The Consumer Price Index (CPI) is the way the US government tracks just how much a dollar can buy. The government calculates this measure by doing a monthly check on the prices of thousands of products at local stores, and then averages the change in these prices. The resulting number is what is typically referred to as inflation. Overall inflation from January to November was 2.1% (data for December has not been released).
In addition to reporting overall inflation, the government also reports price levels for the product categories that go into that calculation. By looking at the price changes in these categories, we can get a sense of what is getting more or less expensive in US.

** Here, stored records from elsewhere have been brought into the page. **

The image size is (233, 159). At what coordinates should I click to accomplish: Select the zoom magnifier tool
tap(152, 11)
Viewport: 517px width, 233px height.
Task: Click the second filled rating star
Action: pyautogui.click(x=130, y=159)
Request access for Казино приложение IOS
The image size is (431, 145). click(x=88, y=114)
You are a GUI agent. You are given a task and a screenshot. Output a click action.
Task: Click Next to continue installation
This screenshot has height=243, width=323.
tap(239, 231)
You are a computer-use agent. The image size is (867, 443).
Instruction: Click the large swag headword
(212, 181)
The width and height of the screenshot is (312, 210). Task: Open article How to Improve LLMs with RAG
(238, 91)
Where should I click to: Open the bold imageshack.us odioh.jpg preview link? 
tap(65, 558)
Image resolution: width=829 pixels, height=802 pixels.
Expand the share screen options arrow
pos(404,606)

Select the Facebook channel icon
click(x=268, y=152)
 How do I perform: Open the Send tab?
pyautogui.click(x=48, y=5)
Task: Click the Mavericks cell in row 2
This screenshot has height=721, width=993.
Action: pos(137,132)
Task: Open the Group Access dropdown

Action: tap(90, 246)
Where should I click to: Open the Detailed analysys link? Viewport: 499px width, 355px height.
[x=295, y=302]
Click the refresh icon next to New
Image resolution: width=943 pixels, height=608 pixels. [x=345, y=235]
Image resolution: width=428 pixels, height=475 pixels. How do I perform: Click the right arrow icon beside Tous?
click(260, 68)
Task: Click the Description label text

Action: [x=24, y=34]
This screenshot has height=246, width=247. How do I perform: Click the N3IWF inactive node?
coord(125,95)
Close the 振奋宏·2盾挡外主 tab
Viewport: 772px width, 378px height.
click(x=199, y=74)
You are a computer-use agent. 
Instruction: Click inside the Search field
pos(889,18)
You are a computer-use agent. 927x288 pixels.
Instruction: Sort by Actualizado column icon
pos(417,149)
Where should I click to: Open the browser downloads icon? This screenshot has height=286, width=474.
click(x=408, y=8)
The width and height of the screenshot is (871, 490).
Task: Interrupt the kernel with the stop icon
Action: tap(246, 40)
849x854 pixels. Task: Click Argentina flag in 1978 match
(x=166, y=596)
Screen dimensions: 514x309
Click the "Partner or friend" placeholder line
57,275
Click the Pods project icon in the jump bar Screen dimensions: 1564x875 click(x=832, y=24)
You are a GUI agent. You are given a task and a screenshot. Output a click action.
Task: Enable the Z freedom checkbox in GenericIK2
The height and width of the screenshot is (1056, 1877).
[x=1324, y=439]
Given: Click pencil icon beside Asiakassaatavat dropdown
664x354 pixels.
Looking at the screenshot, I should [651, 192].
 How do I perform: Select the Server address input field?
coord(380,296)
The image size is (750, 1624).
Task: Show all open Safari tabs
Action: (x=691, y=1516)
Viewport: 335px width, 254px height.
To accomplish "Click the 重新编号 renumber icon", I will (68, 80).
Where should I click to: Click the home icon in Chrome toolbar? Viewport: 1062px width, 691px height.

This year, the biggest price riser was gasoline. Regular unleaded gasoline went up by 11.1% from January to November. The average price of regular unleaded gas grew from $2.13 at the beginning of the year to close to $2.50 in November. Premium and midgrade also got a lot more expensive this year. The higher prices seem to be largely a result of a lack of refinery capacity in the US. Prices have fallen over the last few months after reaching a high in April.
Lettuce prices also rose quickly, but it is a product with unusually high price volatility. Lettuce only lasts for a very short period, and supply is dependent on good weather. Even within 2019, lettuce prices spiked, fell, and then spiked again.
The product that got cheaper most quickly this year was televisions. That is not unusual. By the government’s methodology, television prices have been plummeting for years. CPI attempts to measure how much it would cost to buy an equivalent product over time, and purchasing a top-of-the-line TV from 20 years ago would be extremely cheap today. TVs are an area where improving manufacturing technology has massively benefited consumers.
Prices for women’s clothes also fell quickly in 2019. Like televisions and other electronics, improved manufacturing efficiency continues to make clothes less expensive.